::: Input for this task :::
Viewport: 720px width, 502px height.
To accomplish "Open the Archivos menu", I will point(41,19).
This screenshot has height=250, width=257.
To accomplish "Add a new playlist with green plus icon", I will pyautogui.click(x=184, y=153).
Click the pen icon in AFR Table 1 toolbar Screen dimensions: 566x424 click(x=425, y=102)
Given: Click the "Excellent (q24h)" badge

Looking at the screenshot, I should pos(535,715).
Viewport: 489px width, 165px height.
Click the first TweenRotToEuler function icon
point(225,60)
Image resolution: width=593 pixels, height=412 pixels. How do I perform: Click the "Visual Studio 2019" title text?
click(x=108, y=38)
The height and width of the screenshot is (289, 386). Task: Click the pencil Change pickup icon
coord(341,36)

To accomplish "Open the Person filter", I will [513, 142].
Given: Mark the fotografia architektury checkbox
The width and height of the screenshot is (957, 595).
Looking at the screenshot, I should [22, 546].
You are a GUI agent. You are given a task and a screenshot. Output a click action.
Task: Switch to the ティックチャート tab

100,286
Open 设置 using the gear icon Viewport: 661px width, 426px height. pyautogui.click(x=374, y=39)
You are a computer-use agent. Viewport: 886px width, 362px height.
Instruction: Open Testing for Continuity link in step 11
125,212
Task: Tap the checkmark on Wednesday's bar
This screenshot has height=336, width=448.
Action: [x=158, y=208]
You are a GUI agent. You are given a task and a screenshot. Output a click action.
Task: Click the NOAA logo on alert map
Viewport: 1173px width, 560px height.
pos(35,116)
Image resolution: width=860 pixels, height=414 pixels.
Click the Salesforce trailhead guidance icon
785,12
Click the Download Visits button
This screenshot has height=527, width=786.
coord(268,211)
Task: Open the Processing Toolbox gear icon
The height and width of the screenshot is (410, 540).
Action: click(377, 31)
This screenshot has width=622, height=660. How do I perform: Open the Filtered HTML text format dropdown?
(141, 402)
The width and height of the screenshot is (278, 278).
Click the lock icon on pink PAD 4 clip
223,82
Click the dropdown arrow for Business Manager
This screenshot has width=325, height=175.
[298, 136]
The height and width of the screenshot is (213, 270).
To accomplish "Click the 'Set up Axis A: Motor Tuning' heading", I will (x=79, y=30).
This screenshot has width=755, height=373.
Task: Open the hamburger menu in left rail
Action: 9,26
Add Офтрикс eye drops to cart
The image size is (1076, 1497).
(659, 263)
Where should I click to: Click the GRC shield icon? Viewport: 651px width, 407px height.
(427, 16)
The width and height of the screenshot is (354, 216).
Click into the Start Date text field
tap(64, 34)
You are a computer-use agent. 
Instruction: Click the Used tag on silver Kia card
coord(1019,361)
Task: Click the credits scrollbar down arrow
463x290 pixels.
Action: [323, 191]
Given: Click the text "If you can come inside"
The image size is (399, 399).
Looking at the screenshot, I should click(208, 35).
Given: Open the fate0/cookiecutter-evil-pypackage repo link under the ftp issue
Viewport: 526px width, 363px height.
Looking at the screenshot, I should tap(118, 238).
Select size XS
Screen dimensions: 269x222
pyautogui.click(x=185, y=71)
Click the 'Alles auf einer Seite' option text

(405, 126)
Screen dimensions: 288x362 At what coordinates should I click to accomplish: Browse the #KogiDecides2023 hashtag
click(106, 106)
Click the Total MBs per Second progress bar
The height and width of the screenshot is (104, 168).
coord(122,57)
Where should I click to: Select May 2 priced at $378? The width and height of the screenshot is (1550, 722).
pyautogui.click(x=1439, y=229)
:::
Task requirements
Transcribe all of the data, keeping every line identical.

Result for this exercise
Viewport: 720px width, 502px height.
To accomplish "Open the Archivos menu", I will point(41,19).
This screenshot has height=250, width=257.
To accomplish "Add a new playlist with green plus icon", I will pyautogui.click(x=184, y=153).
Click the pen icon in AFR Table 1 toolbar Screen dimensions: 566x424 click(x=425, y=102)
Given: Click the "Excellent (q24h)" badge

Looking at the screenshot, I should pos(535,715).
Viewport: 489px width, 165px height.
Click the first TweenRotToEuler function icon
point(225,60)
Image resolution: width=593 pixels, height=412 pixels. How do I perform: Click the "Visual Studio 2019" title text?
click(x=108, y=38)
The height and width of the screenshot is (289, 386). Task: Click the pencil Change pickup icon
coord(341,36)

To accomplish "Open the Person filter", I will [513, 142].
Given: Mark the fotografia architektury checkbox
The width and height of the screenshot is (957, 595).
Looking at the screenshot, I should [22, 546].
You are a GUI agent. You are given a task and a screenshot. Output a click action.
Task: Switch to the ティックチャート tab

100,286
Open 设置 using the gear icon Viewport: 661px width, 426px height. pyautogui.click(x=374, y=39)
You are a computer-use agent. Viewport: 886px width, 362px height.
Instruction: Open Testing for Continuity link in step 11
125,212
Task: Tap the checkmark on Wednesday's bar
This screenshot has height=336, width=448.
Action: [x=158, y=208]
You are a GUI agent. You are given a task and a screenshot. Output a click action.
Task: Click the NOAA logo on alert map
Viewport: 1173px width, 560px height.
pos(35,116)
Image resolution: width=860 pixels, height=414 pixels.
Click the Salesforce trailhead guidance icon
785,12
Click the Download Visits button
This screenshot has height=527, width=786.
coord(268,211)
Task: Open the Processing Toolbox gear icon
The height and width of the screenshot is (410, 540).
Action: click(377, 31)
This screenshot has width=622, height=660. How do I perform: Open the Filtered HTML text format dropdown?
(141, 402)
The width and height of the screenshot is (278, 278).
Click the lock icon on pink PAD 4 clip
223,82
Click the dropdown arrow for Business Manager
This screenshot has width=325, height=175.
[298, 136]
The height and width of the screenshot is (213, 270).
To accomplish "Click the 'Set up Axis A: Motor Tuning' heading", I will (x=79, y=30).
This screenshot has width=755, height=373.
Task: Open the hamburger menu in left rail
Action: 9,26
Add Офтрикс eye drops to cart
The image size is (1076, 1497).
(659, 263)
Where should I click to: Click the GRC shield icon? Viewport: 651px width, 407px height.
(427, 16)
The width and height of the screenshot is (354, 216).
Click into the Start Date text field
tap(64, 34)
You are a computer-use agent. 
Instruction: Click the Used tag on silver Kia card
coord(1019,361)
Task: Click the credits scrollbar down arrow
463x290 pixels.
Action: [323, 191]
Given: Click the text "If you can come inside"
The image size is (399, 399).
Looking at the screenshot, I should click(208, 35).
Given: Open the fate0/cookiecutter-evil-pypackage repo link under the ftp issue
Viewport: 526px width, 363px height.
Looking at the screenshot, I should tap(118, 238).
Select size XS
Screen dimensions: 269x222
pyautogui.click(x=185, y=71)
Click the 'Alles auf einer Seite' option text

(405, 126)
Screen dimensions: 288x362 At what coordinates should I click to accomplish: Browse the #KogiDecides2023 hashtag
click(106, 106)
Click the Total MBs per Second progress bar
The height and width of the screenshot is (104, 168).
coord(122,57)
Where should I click to: Select May 2 priced at $378? The width and height of the screenshot is (1550, 722).
pyautogui.click(x=1439, y=229)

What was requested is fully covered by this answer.